Stated goal 1: Show every line of the entries below that contains the string "This", treating uppercase and lowercase letters as distinct.

Page extract:
The honeymoon is over. The thank-you notes for your wedding gifts have been mailed. Now it's time to get down to managing your finances as a couple.

In a previous column this year, I addressed the issues facing someone getting a new job. In upcoming columns, I'll address the financial issues facing parents of newborns and new home-buyers.

But for now, I want to talk about how newlyweds can merge their money without stressing each other out or getting a divorce before the wedding and honeymoon bills are paid. (Actually, I hope you didn't rack up debt for the wedding or honeymoon, but that's another column.) At any rate, the most important thing newlyweds can do is get on the same page with their finances, recommends Andrew D. Schwartz, a Boston area certified public accountant.

"Many couples don't talk about their finances, because it's uncomfortable," Schwartz said. "In fact, I have clients that come in each year to do their taxes and I know this is the only time they talk about their finances."

To help newlyweds begin their new financial life together, Schwartz has developed an eight-step checklist.

To start, Schwartz says couples should calculate what he calls their financial APGAR score.

For those of you who have had a baby, you probably know that soon after birth, your child is given the APGAR test, which is used to quickly evaluate a newborn's condition. The APGAR score ranges from 0 to 10 and serves as an initial indication of the baby's overall health.

Likewise, newlyweds need to evaluate their overall financial health. To do that, Schwartz suggests couples rate themselves based on the following five factors:

* Accumulated wealth: For this test, couples compare their total debt with their net investments (not including their principal residence and cars). The idea is to have couples look at what they have accumulated in retirement and saving accounts.

Stated goal 2: According to the column on newlyweds' finances, how many steps does Schwartz's checklist contain?

[Text and item location entries]
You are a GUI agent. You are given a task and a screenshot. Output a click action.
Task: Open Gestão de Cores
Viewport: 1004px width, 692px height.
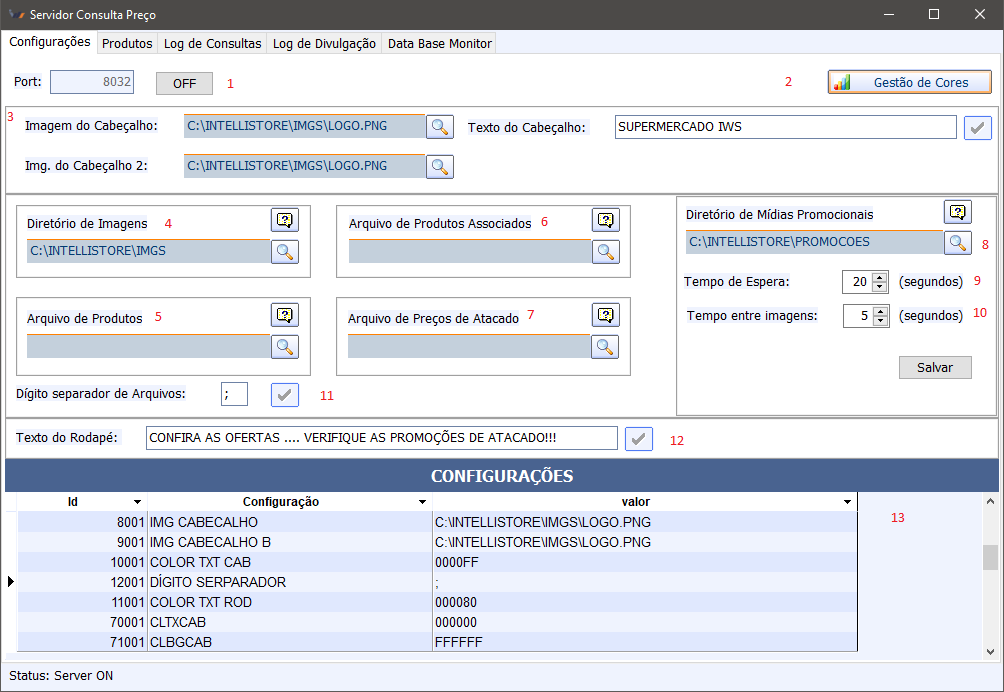coord(909,82)
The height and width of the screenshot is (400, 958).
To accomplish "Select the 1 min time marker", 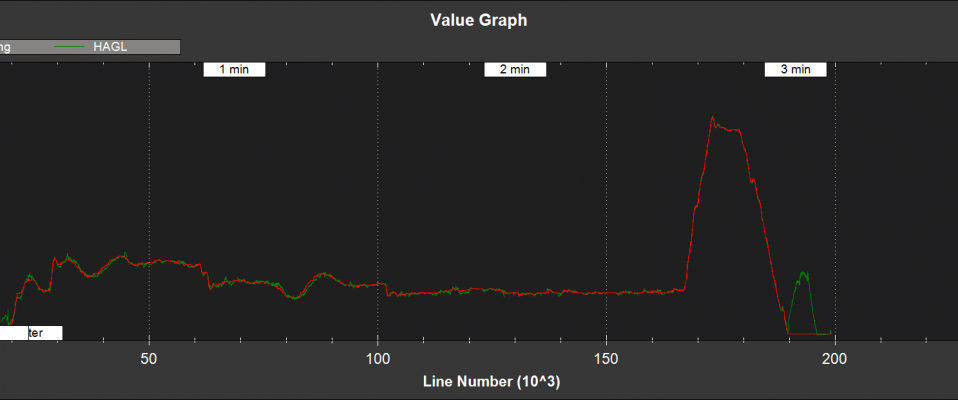I will pos(233,69).
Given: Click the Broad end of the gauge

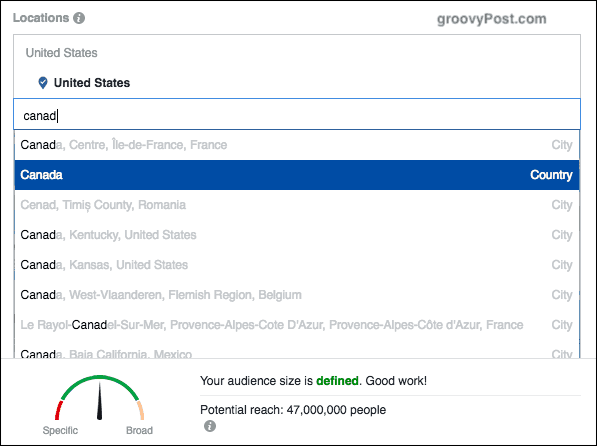Looking at the screenshot, I should point(139,430).
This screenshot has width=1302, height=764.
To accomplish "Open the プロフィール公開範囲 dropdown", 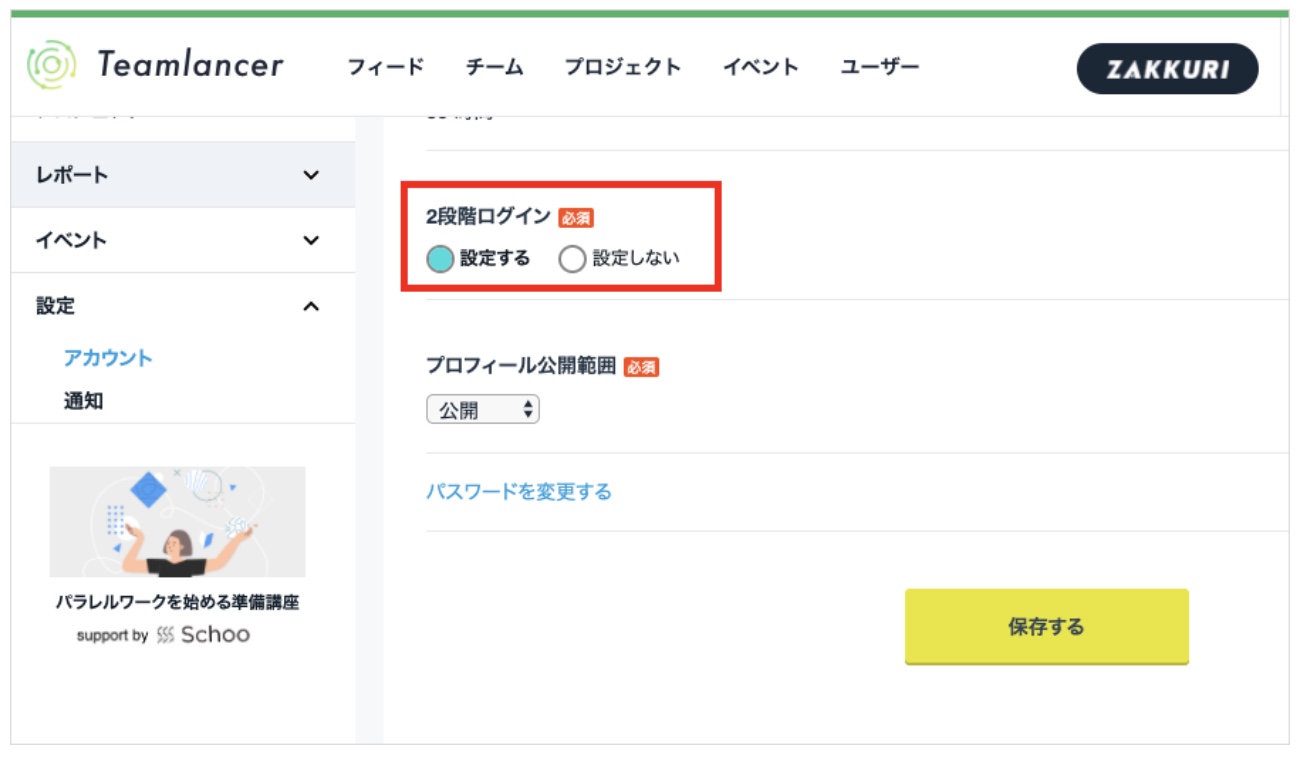I will (x=483, y=410).
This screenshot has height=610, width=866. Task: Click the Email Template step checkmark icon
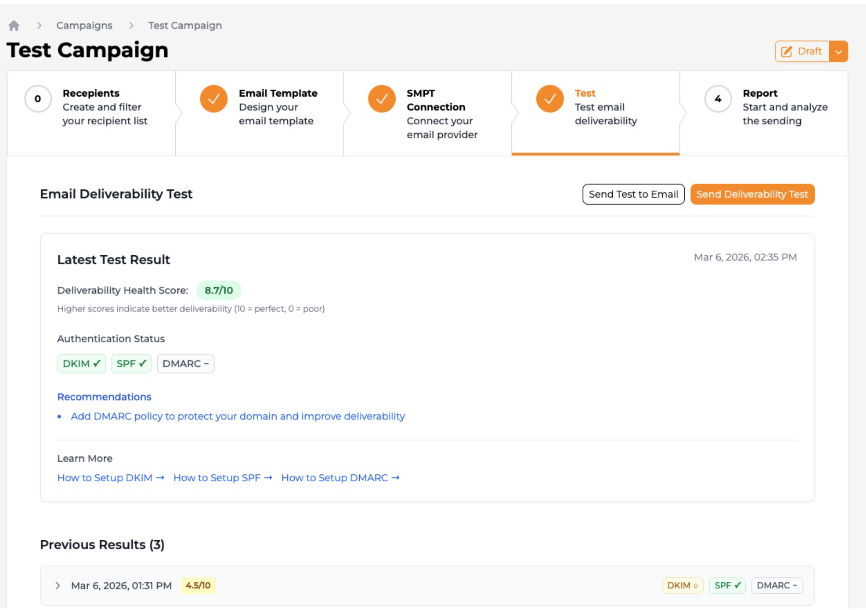pos(213,99)
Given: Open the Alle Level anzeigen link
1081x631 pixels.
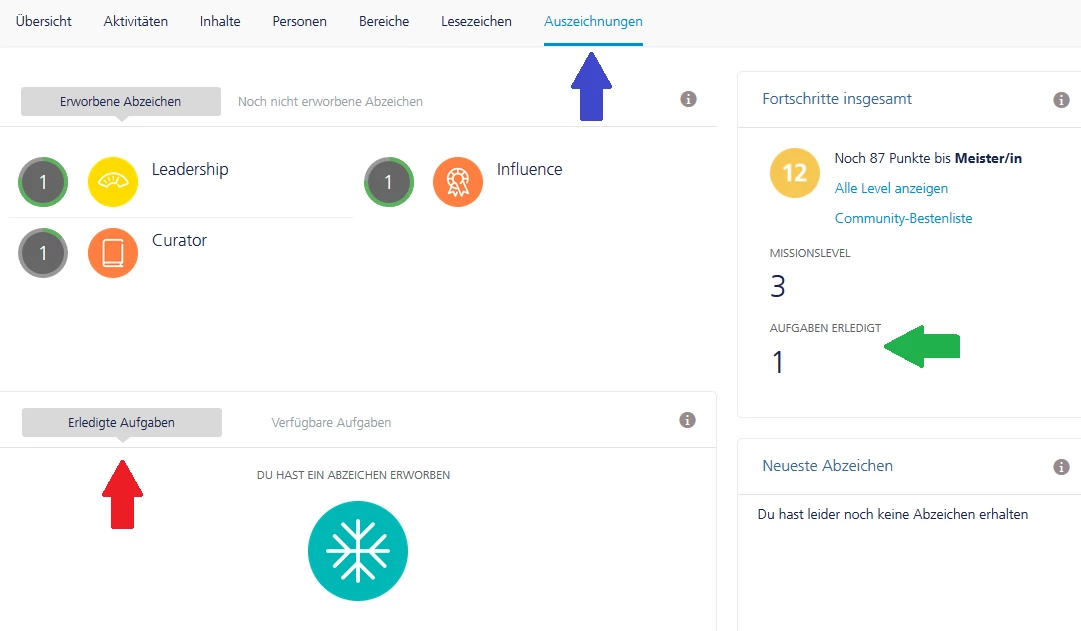Looking at the screenshot, I should [891, 188].
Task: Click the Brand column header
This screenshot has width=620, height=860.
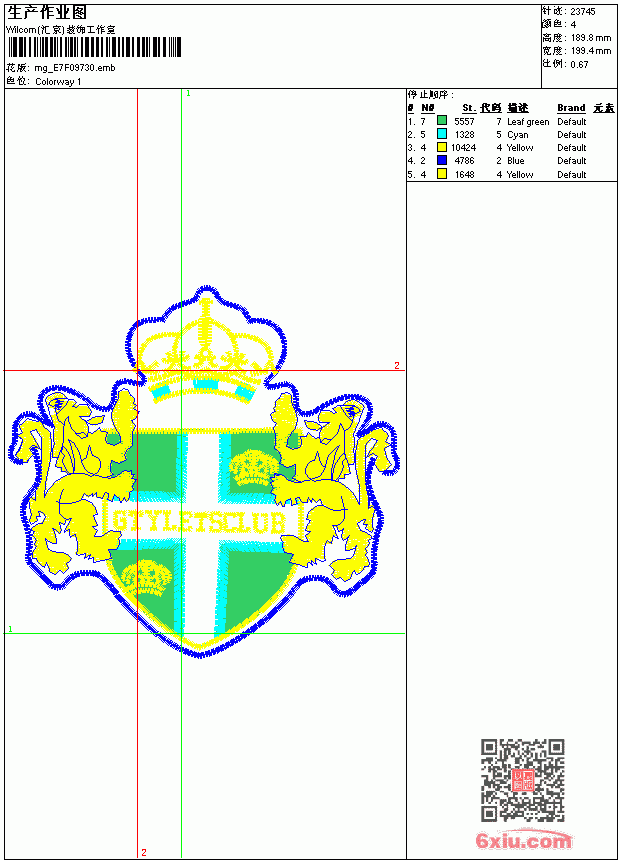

Complete answer 1:
This screenshot has width=1302, height=764.
This screenshot has height=610, width=866. Task: Click the Email Template step checkmark icon
This screenshot has width=620, height=860.

Complete answer 2: Eight steps.